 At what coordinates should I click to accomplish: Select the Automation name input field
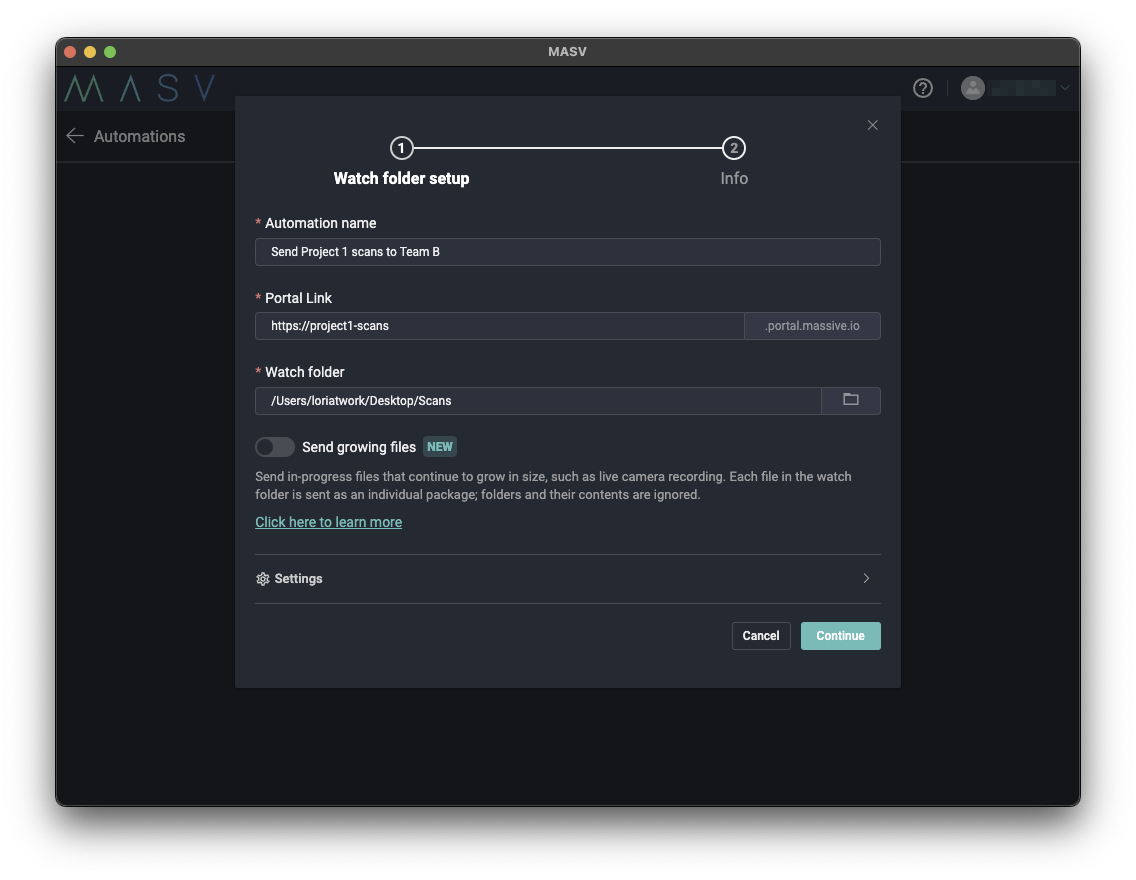click(x=567, y=251)
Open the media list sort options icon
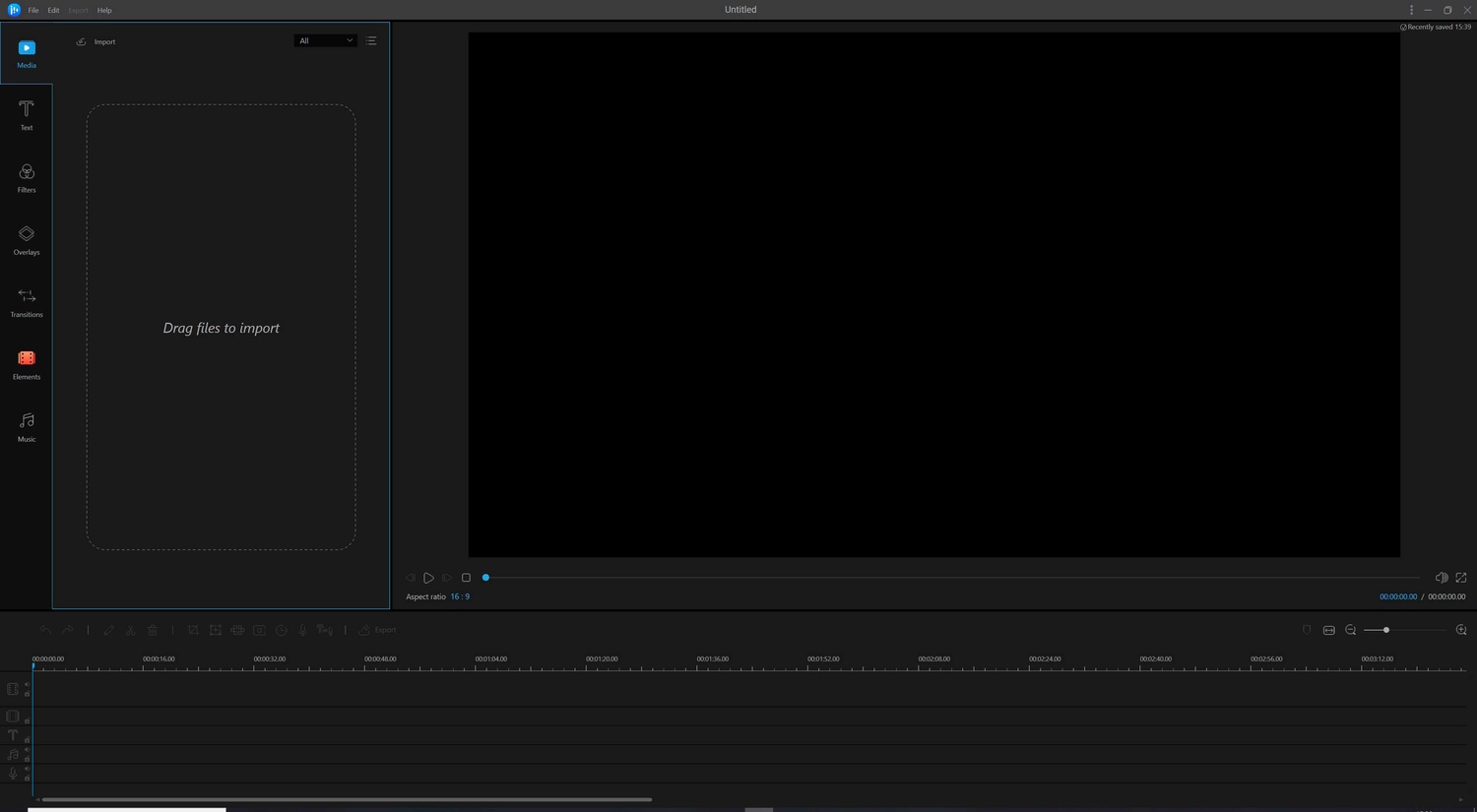 coord(371,40)
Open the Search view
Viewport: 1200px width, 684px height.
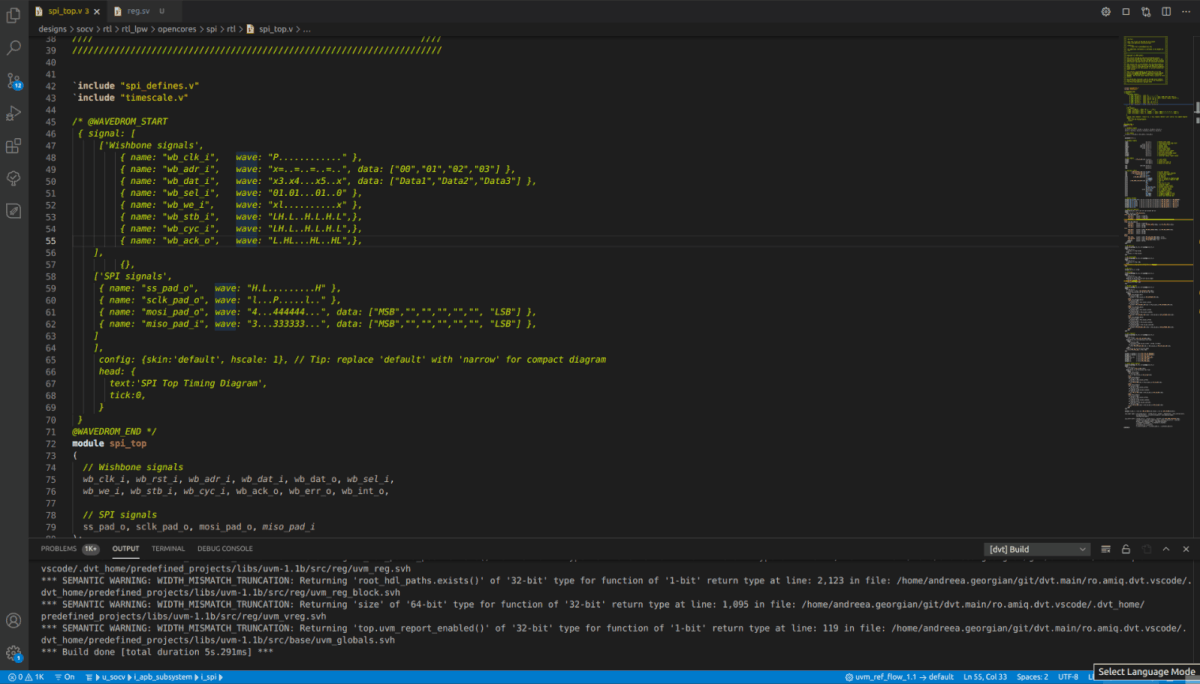(13, 47)
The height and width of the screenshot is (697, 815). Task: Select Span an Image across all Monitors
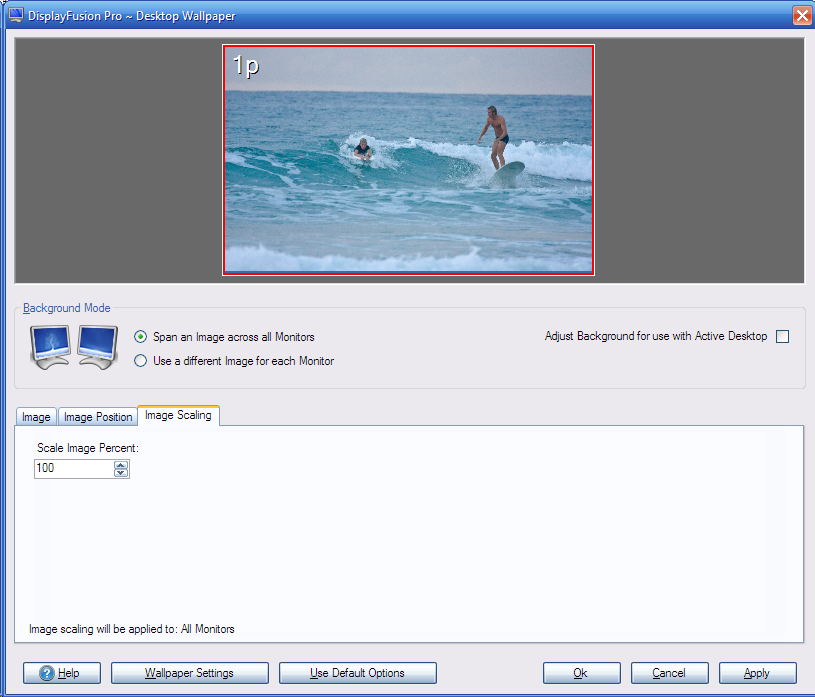(x=141, y=337)
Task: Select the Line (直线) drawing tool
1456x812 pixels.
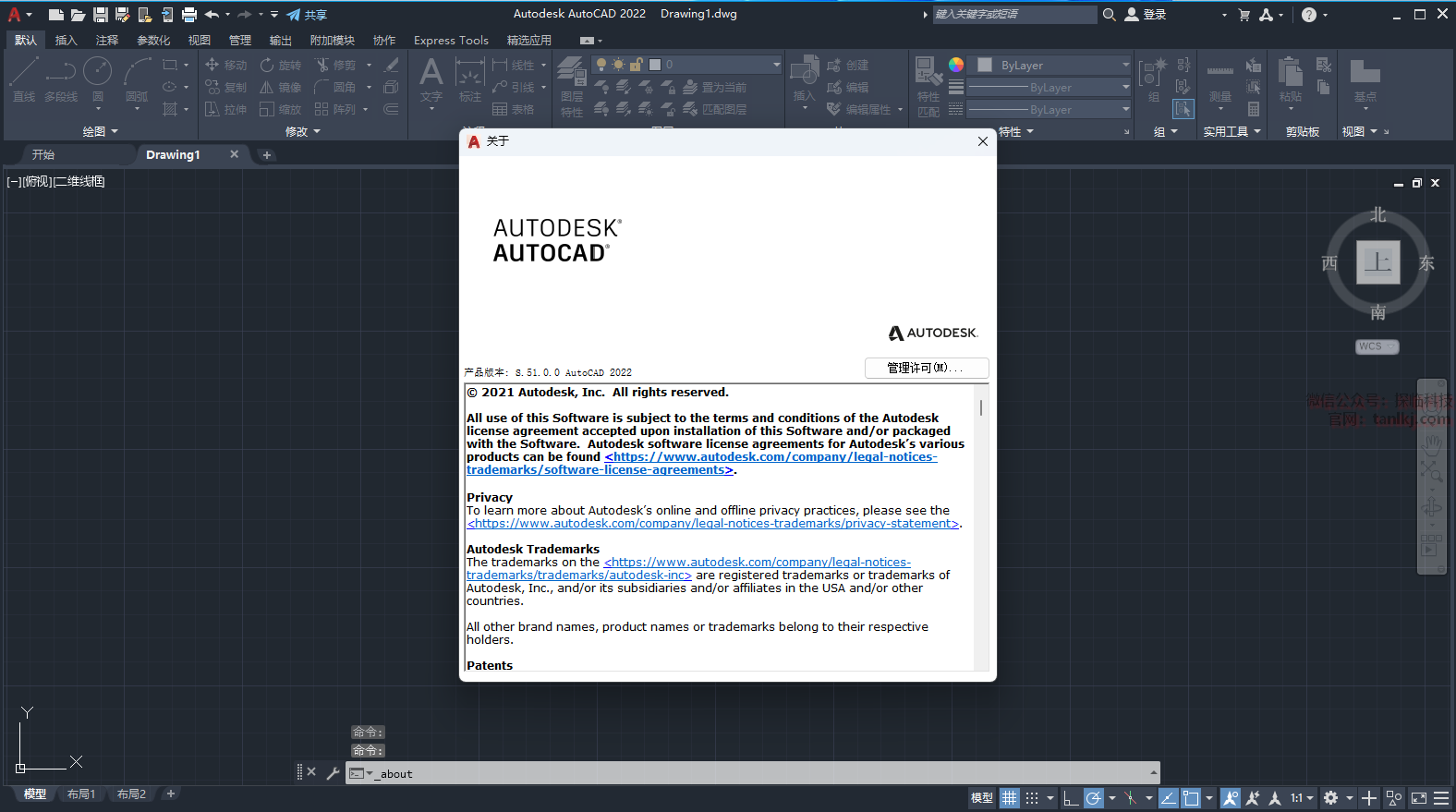Action: click(x=24, y=79)
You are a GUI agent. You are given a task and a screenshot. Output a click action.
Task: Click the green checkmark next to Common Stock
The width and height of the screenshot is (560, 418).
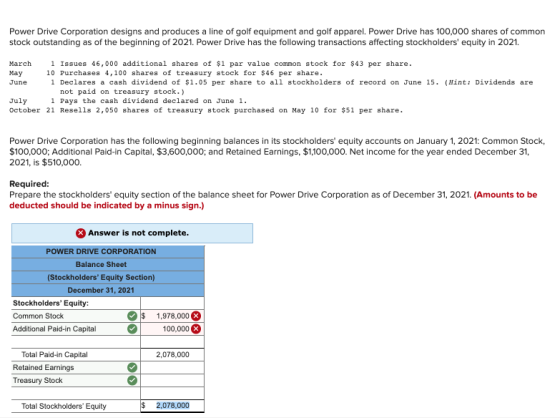132,316
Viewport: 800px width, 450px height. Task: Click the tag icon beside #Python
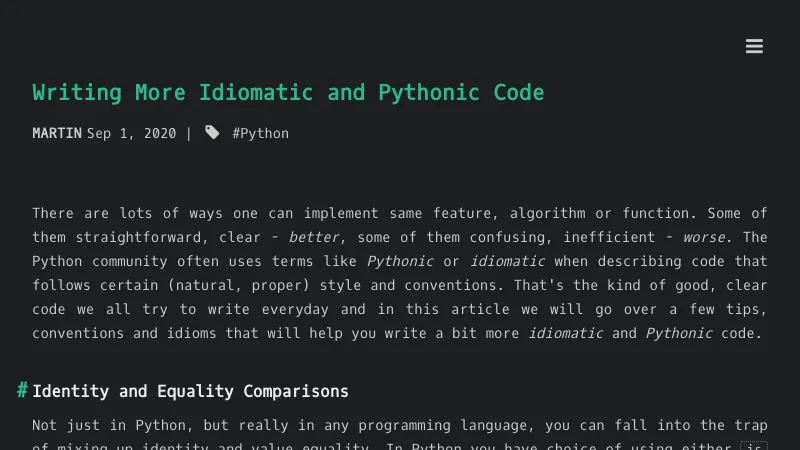tap(212, 132)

^^^^^^^^^^^^^^^^

Set down every entry exactly as it appears, but skip the pictures.

→ RESULT:
 At what coordinates should I click to accomplish: Select the Automation name input field
click(x=567, y=251)
Open the media list sort options icon
 coord(371,40)
Open the Search view
Viewport: 1200px width, 684px height.
(13, 47)
The height and width of the screenshot is (697, 815). Task: Select Span an Image across all Monitors
(x=141, y=337)
Task: Select the Line (直线) drawing tool
1456x812 pixels.
Action: click(x=24, y=79)
You are a GUI agent. You are given a task and a screenshot. Output a click action.
Task: Click the green checkmark next to Common Stock
The width and height of the screenshot is (560, 418).
132,316
Viewport: 800px width, 450px height. Task: Click the tag icon beside #Python
tap(212, 132)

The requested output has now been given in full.